Global Endings
The Grim Reaper
No. 29 in a never-ending series. Winter 2000
At last the grim reaper can relieve you of your angst. No more nights spent tossing and turning on a sweat soaked mattress anxiously fretting about the collapse of planet Earth's ecosystem as the greenhouse effect accelerates and whisks us on a one way ticket to an inferno as hot as Venus. No more guilt for enjoying yourself and taking that last minute cheap flight that you agonised over for so long. No need to suffer sharing unreliable overcrowded trains with the great unwashed out of some sense of misguided principle.
Live a little, get yourself a car. Fancy some fresh asparagus in midwinter flown 7000 miles from California to your dinnerplate at a cost of only 4 kg of aviation fuel per serving? How about a juicy kiwi fruit from New Zealand that only generates five times its weight in carbon dioxide on its plane journey to your local supermarket? STOP WORRYING! Spoil yourself. You only live once, and there ain't no kiwi fruit in hell. Enjoy yourself now while you can.
Trust me, there is no such thing as global warming. And how do I know this? Because President elect George Dubbya Bush has spoken and he does not believe in climate change. He has said that it isn't happening, and his word is good enough for me. When such an exceptionally warm human being as Mr Bush says, "I know the human being and fish can coexist peacefully", I know that his environmental credentials are established and he is a man I can put my trust in.
You may have heard the latest rumours presented as fact by the Hadley Institute at the Meteorological Office, which has now uprated their estimate of the greenhouse effect. Whereas previous research calculated a temperature increase of 1.5-2 degrees centigrade this century, the Hadley Institute is confident that the weather will get slightly warmer than this. They have based their research on projections of continued and accelerating meltback of icecaps and glaciers, combined with a massive expected dieback of the Amazon forest. They believe the earth will heat up by 6 degrees centigrade in the next 100 years. That is hotter than the earth has been at any time since the dinosaurs roamed. Clearly this might present the odd problem for you and me as road surfaces melt, making it much harder to drive around on our normal business.
The big question is who is right, Mr Bush or the Met Office? Now the Grim Reaper puts his money on Dubbya Bush. But, dear readers, I hear you fretting once again. I know it is the cyclist's burden to take the weight of the world on his shoulders, and I can hear you nervously asking, "What if the grim reaper has got it wrong?" I can only try to reassure you, but in the unlikely event that my assessment of Mr Bush is incorrect, worry not. Mr Prescott and New Labour will save you from a fiery death. New Labour have several tricks up their sleeves to tackle global warming head on.

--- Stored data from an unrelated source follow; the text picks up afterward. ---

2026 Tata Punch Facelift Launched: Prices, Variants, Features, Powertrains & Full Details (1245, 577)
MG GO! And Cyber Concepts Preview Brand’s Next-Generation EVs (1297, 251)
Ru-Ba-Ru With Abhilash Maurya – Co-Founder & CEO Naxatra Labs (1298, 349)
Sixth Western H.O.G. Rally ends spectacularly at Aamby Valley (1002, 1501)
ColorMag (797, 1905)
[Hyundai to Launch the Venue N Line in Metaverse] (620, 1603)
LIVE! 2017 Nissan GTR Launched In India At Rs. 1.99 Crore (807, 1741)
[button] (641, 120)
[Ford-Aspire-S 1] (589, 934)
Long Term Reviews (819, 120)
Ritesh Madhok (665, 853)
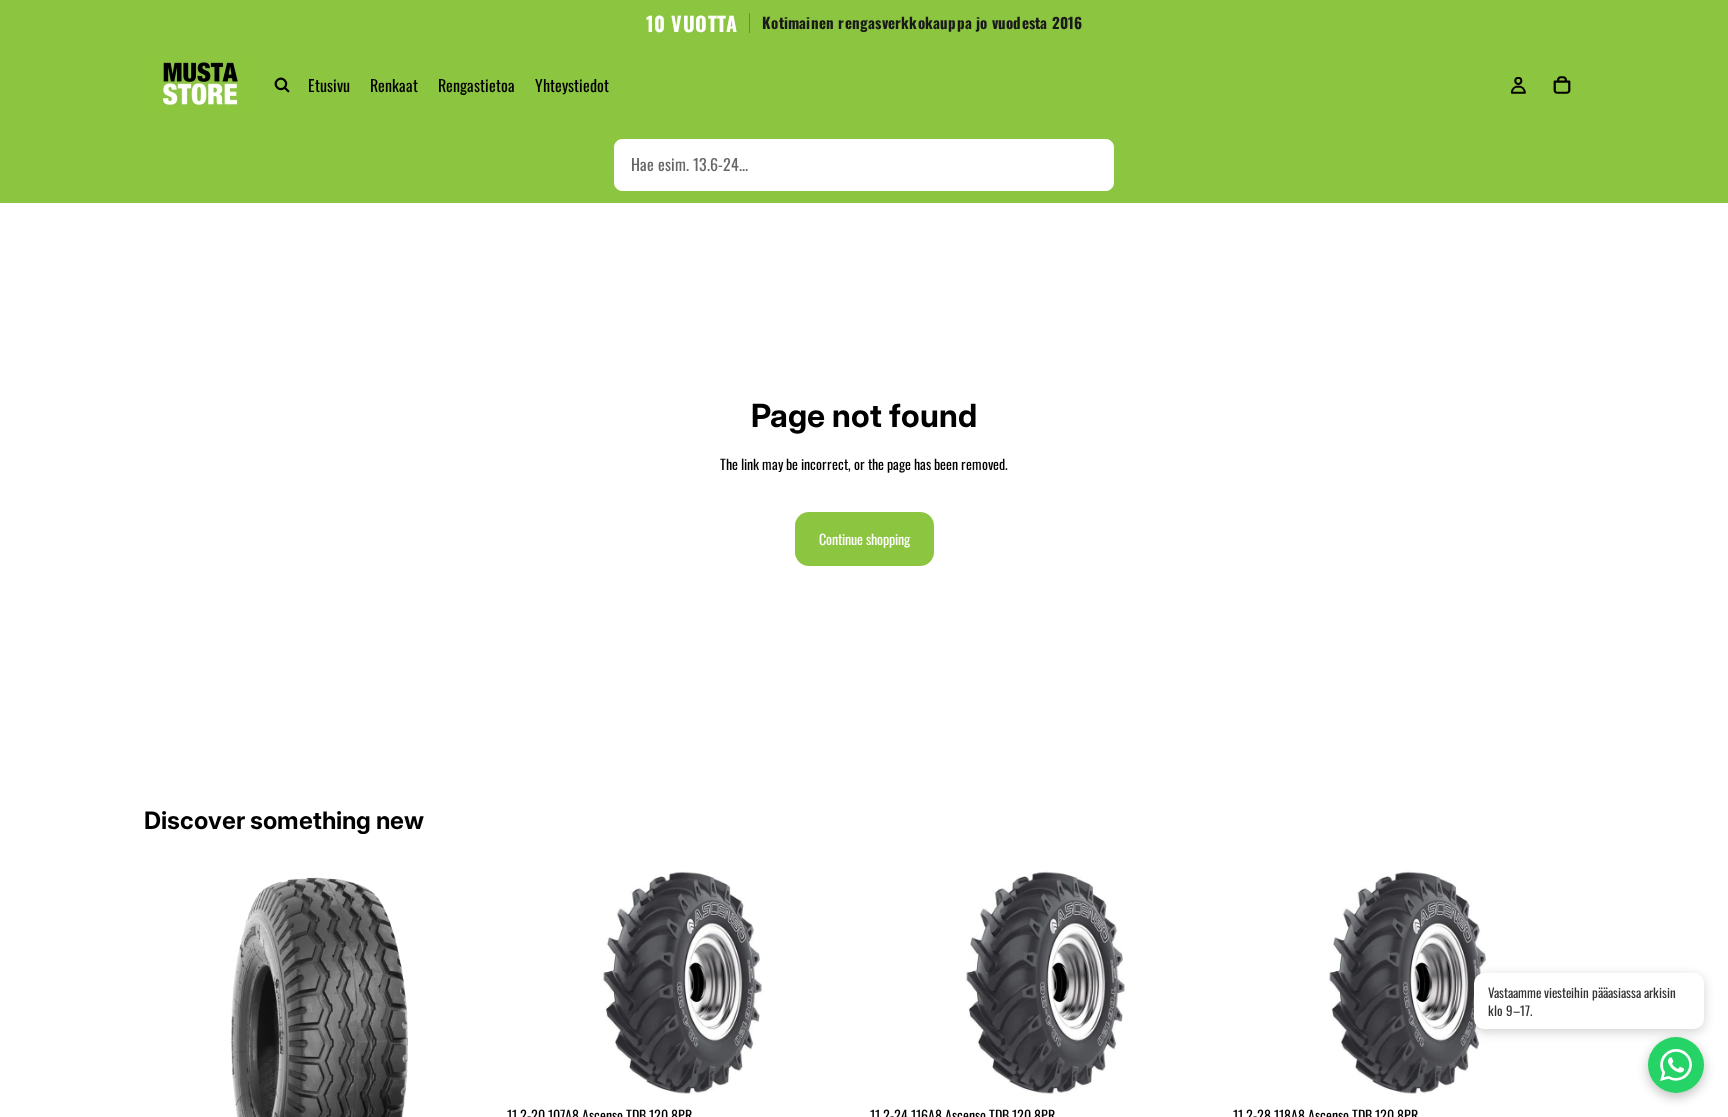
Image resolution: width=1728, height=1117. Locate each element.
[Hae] (282, 85)
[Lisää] (827, 1065)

First, there are the paving slabs that eat up pollution. The slabs have been developed in Japan and contain titanium dioxide which reacts with sunlight to break down nitrogen dioxide from car exhausts into nitric acid and oxygen. They have already been used in Osaka and are shortly to be trialled in Westminster. The paving stones need regular cleaning to allow them clear contact with sunlight, so residents will benefit from both cleaner air and pavements. An added benefit will be fewer pigeons as they will be put off from landing in nitric acid.
Second, researchers funded by the Joseph Rowntree Foundation have called on the government to confront the problems of rural poverty and isolation by using fuel duties to give unemployed country dwellers a grant to buy a car.
Third, reducing fuel duty and car tax as a result of the recent Fine Upstanding Citizens' protests will undoubtedly have huge environmental benefits for everyone. If these three measures don't act as a failsafe then we are all doomed.
I'm off to do some Xmas shopping. See you at Cribbs Causeway!